Birth Weight As a Predictor of Toxicant-Induced Changes in Infant Mortality Test With the Effects of Cigarette Smoking. A. Makri and D. B. Hattis, Marsh Institute, Clark University, Worcester, MA

Infant mortality is strongly related to both babies weight and estimated gestational age at birth. In the late 1980s a hypothesis was proposed that toxicant-induced changes in birth weight, inferred from observations of effects on fetal weight in animals, could be used to make projections of possible implications of toxicant exposures for the serious endpoint of infant mortality. Mechanistically, this requires an assumption that reduced birth weight is a reasonable indicator of incomplete development of functions (e.g., neurological, immunological) that are important in protecting human infants through the first year of life.
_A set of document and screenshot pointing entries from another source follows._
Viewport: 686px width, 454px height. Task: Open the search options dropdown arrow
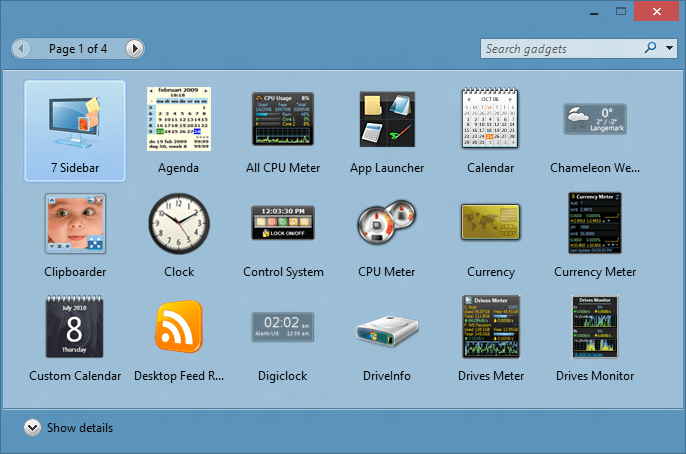click(668, 48)
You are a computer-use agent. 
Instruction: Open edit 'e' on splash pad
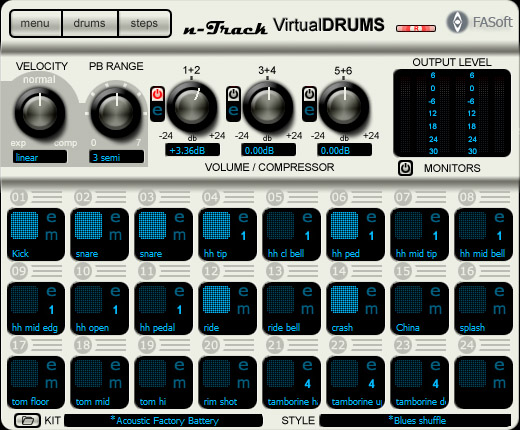click(499, 292)
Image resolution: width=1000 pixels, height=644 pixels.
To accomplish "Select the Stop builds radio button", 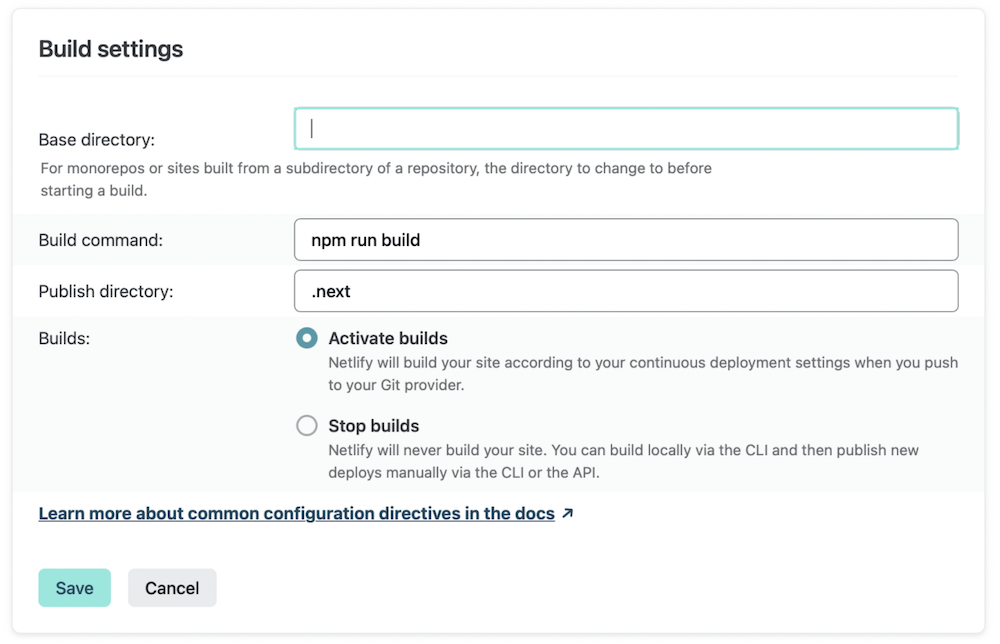I will pyautogui.click(x=307, y=426).
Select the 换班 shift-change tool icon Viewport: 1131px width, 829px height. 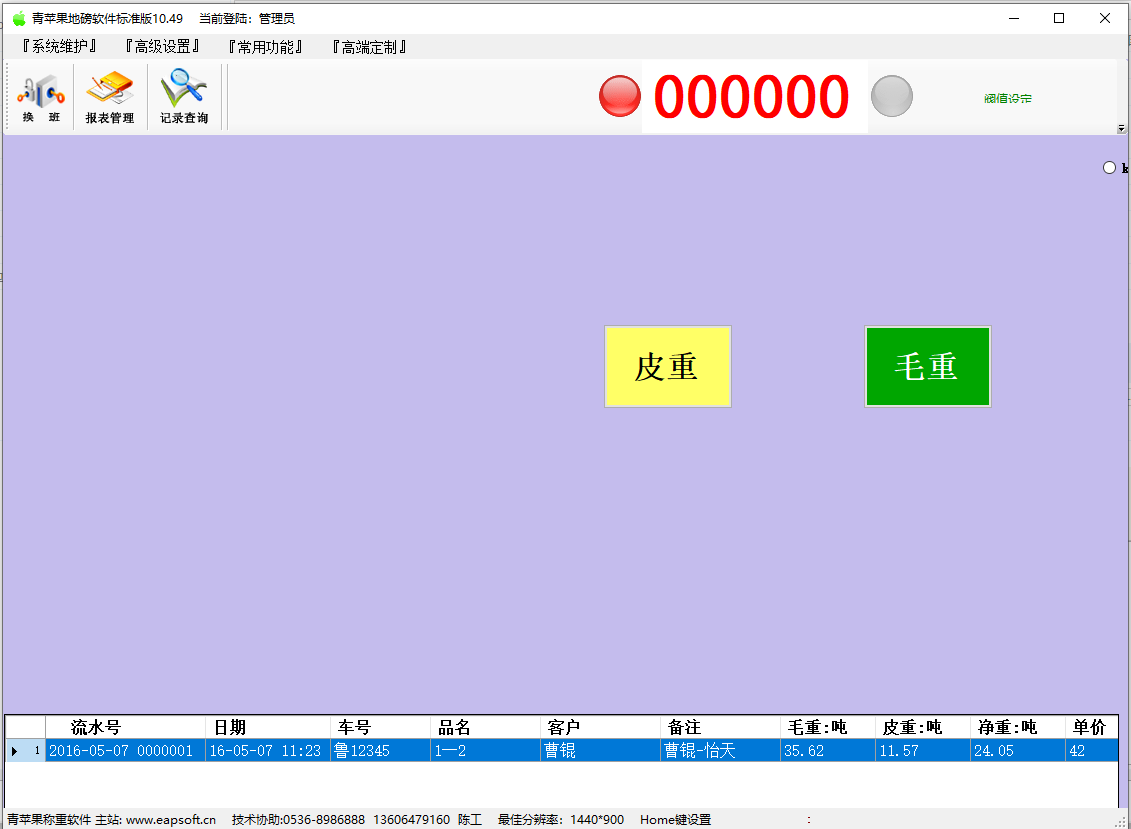click(40, 96)
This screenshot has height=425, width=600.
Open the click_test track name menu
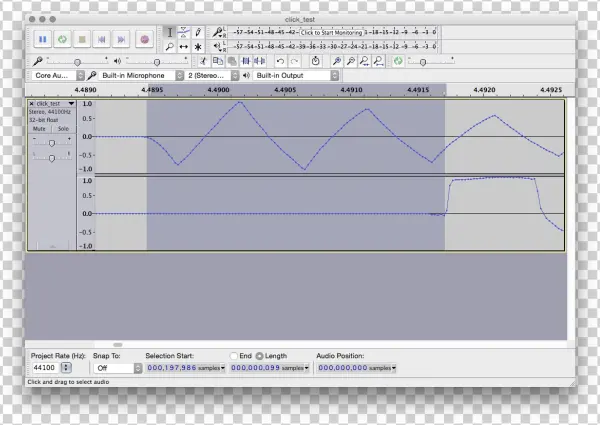tap(51, 104)
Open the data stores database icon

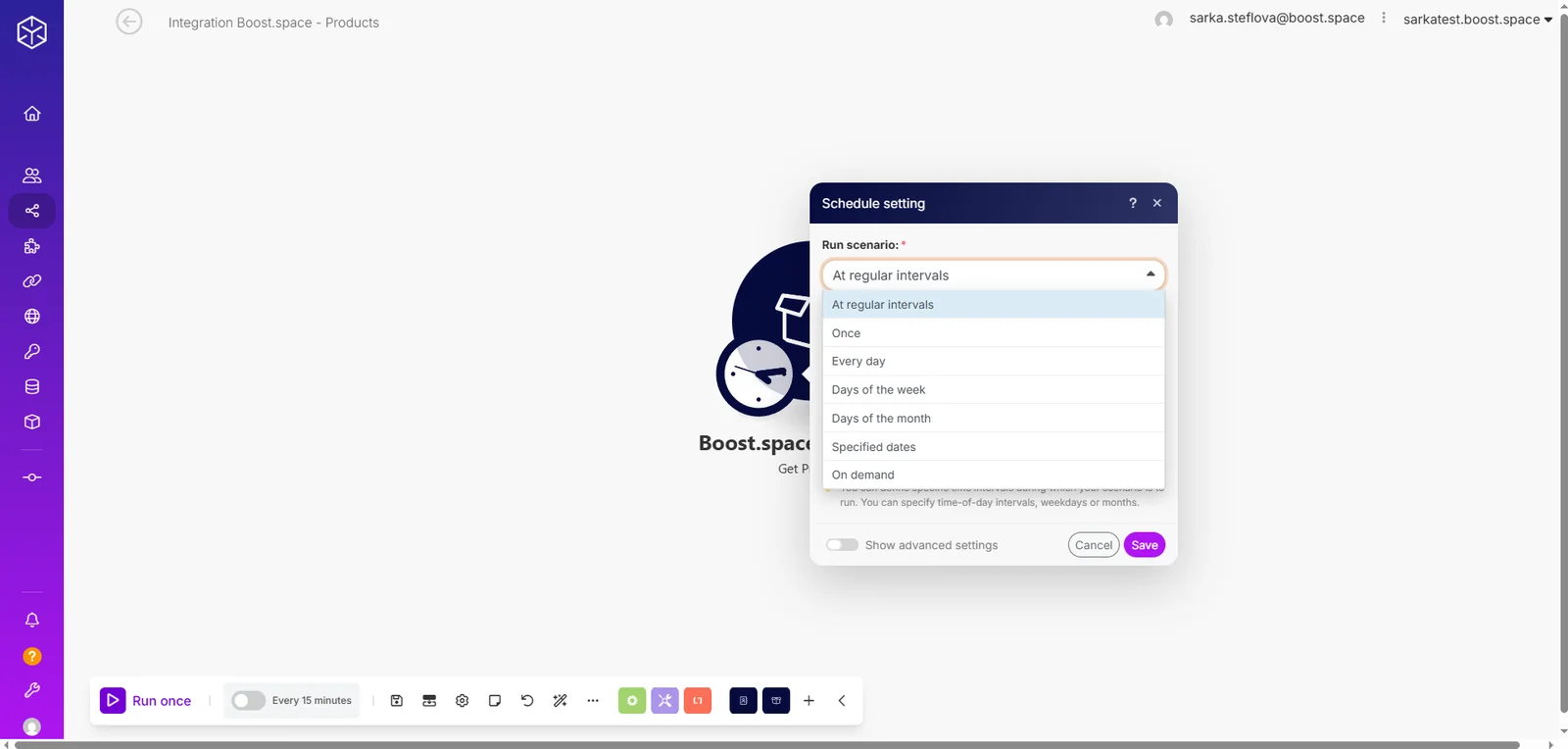32,387
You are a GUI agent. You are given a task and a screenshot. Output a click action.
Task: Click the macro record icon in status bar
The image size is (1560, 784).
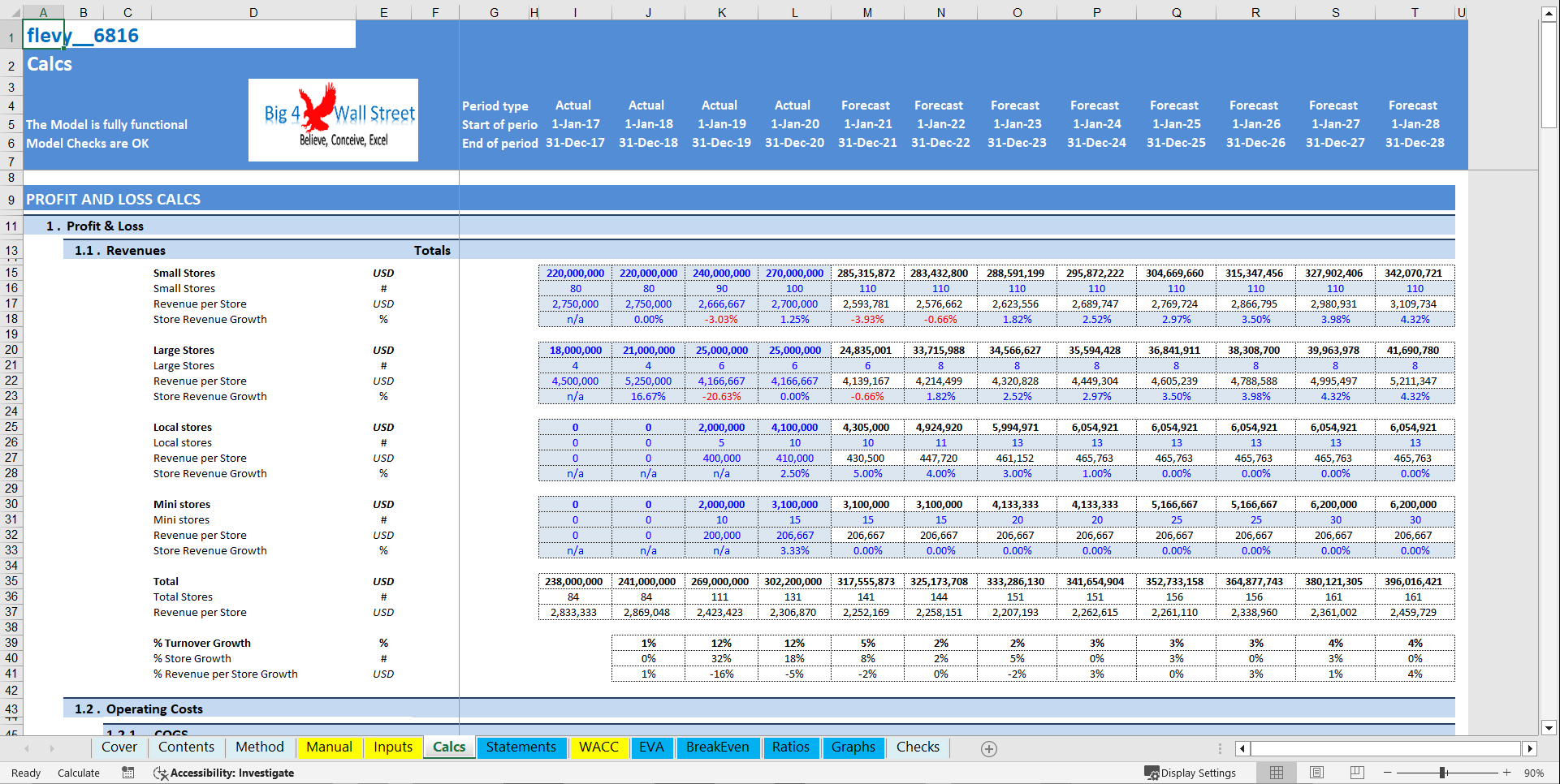[128, 773]
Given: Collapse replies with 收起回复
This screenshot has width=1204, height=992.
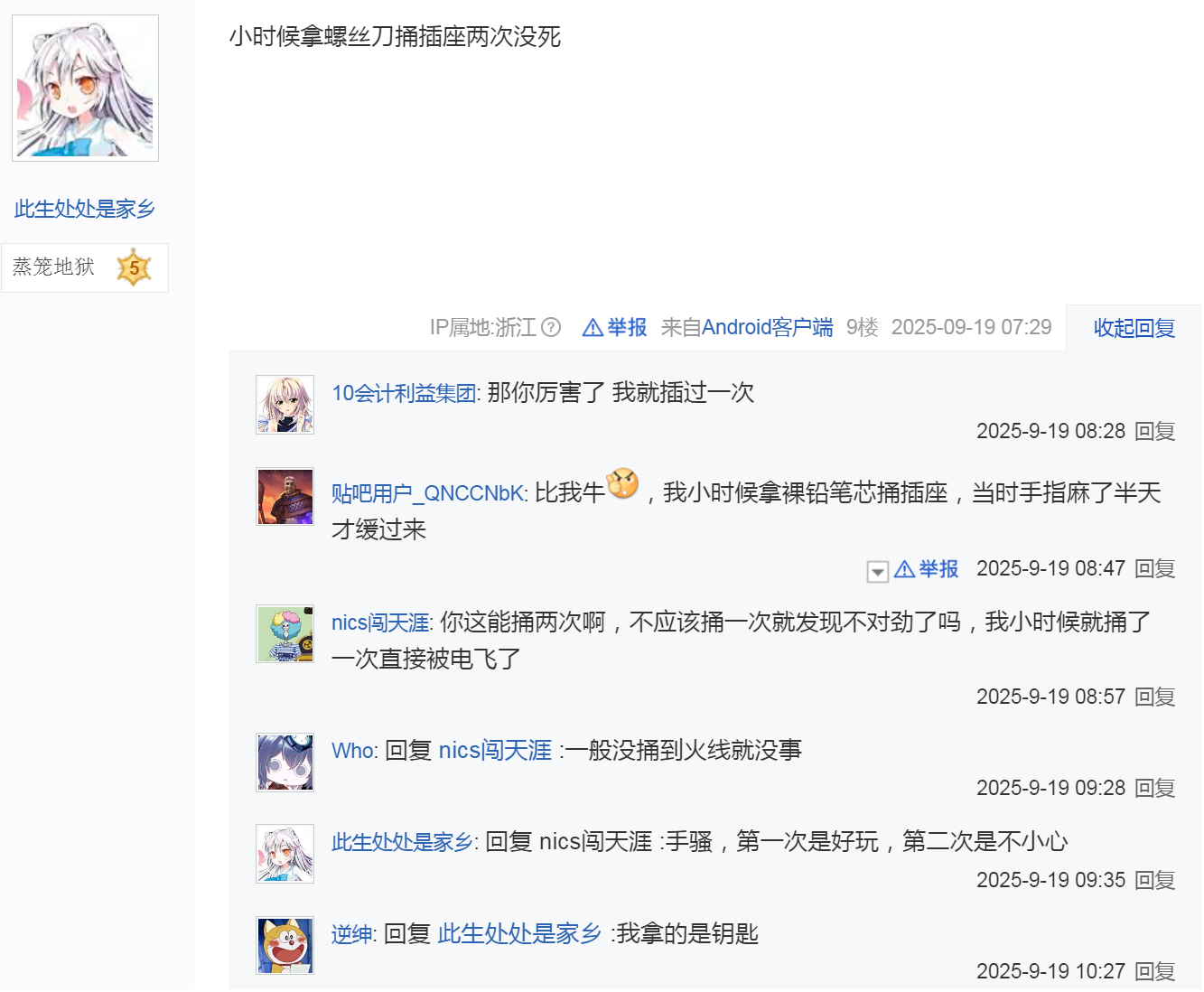Looking at the screenshot, I should tap(1134, 328).
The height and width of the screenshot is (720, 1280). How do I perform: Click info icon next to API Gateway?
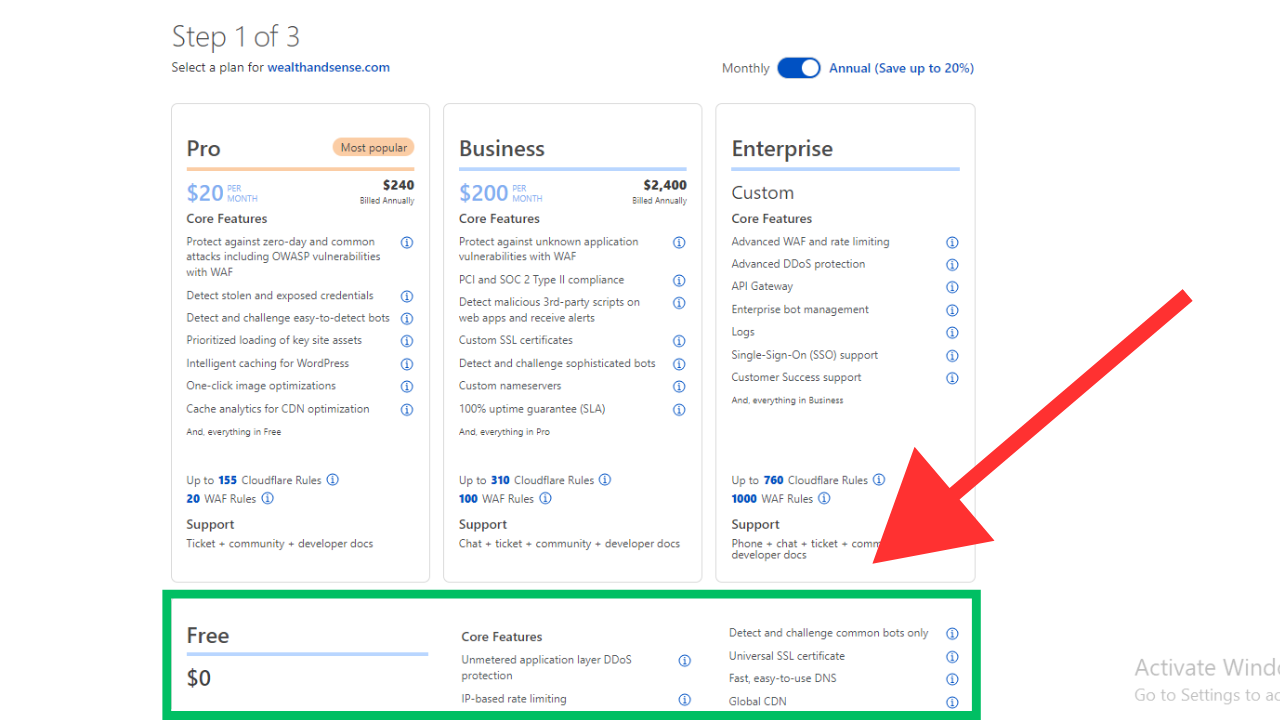click(x=951, y=287)
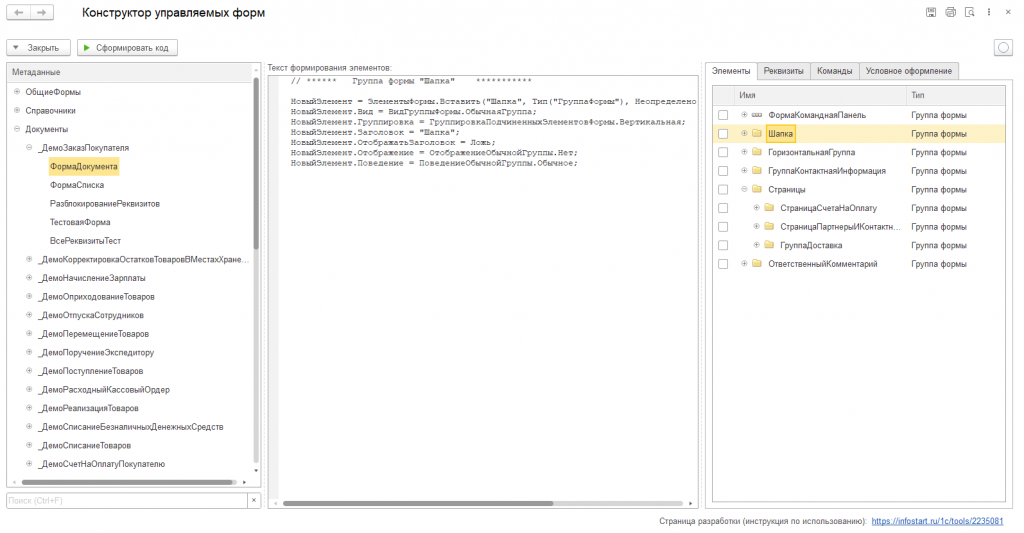Open the Условное оформление tab
Viewport: 1024px width, 533px height.
pos(910,71)
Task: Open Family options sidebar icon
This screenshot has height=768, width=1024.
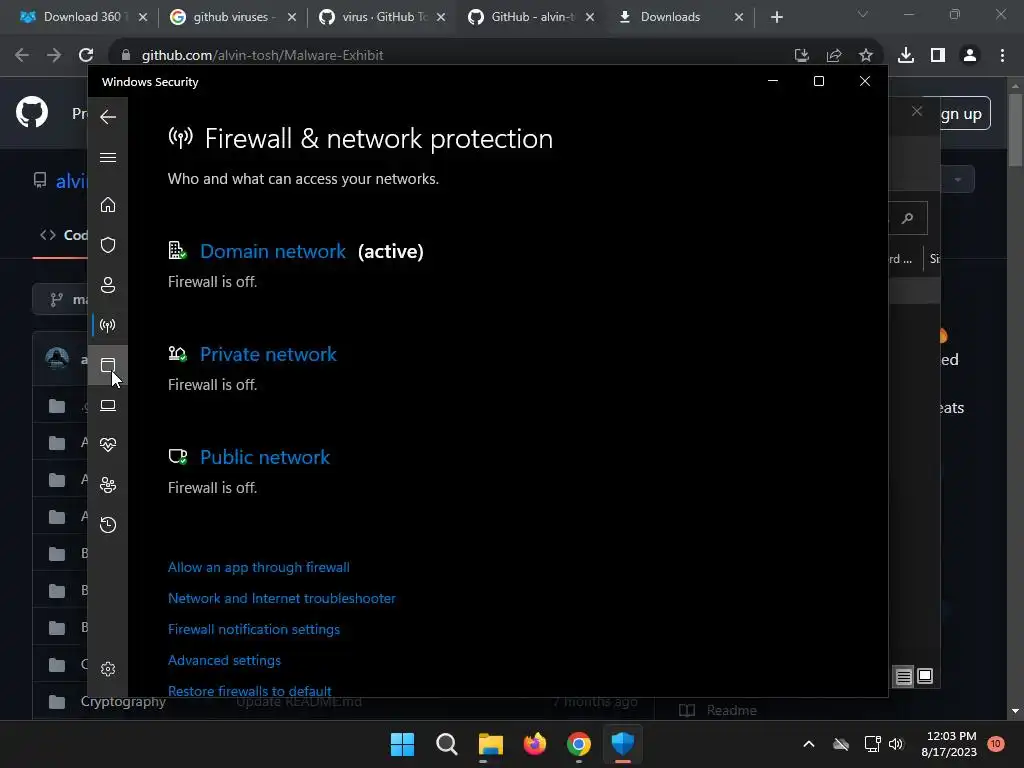Action: (108, 485)
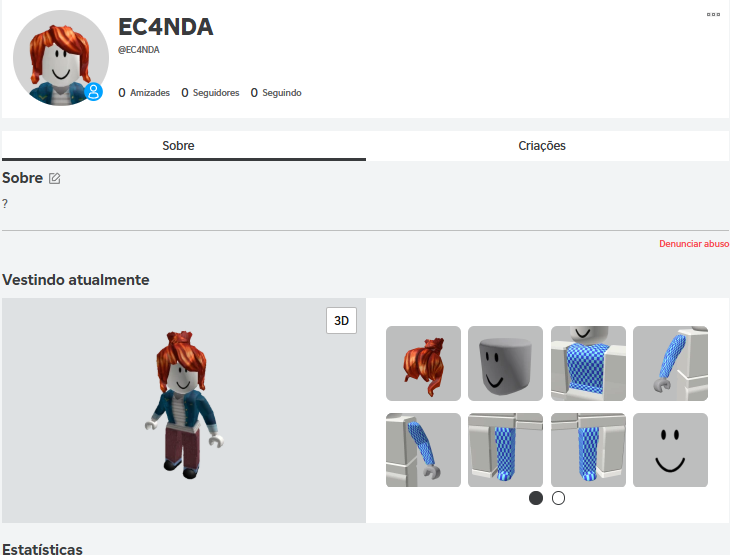This screenshot has width=730, height=555.
Task: Switch to the Criações tab
Action: [x=542, y=146]
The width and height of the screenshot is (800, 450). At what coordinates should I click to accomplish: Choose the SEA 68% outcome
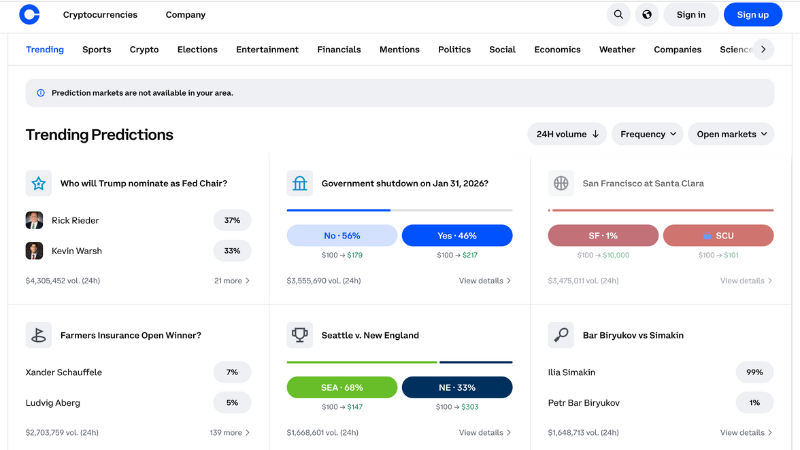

The analysis reported here tests the predictive accuracy of the human portion of this pathway. Cigarette smoking affects infant mortality and also has appreciable effects on birth weight and the fraction of babies who are born at relatively early gestational ages. U.S. national data from 1990 is used to compare the observed effect of various amounts of reported smoking on infant mortality with the infant mortality changes that would be expected on the basis of relationships between birth weight, prematurity, and infant mortality among mothers who do not report having smoked during pregnancy.

Supported by a grant from the U.S. EPA.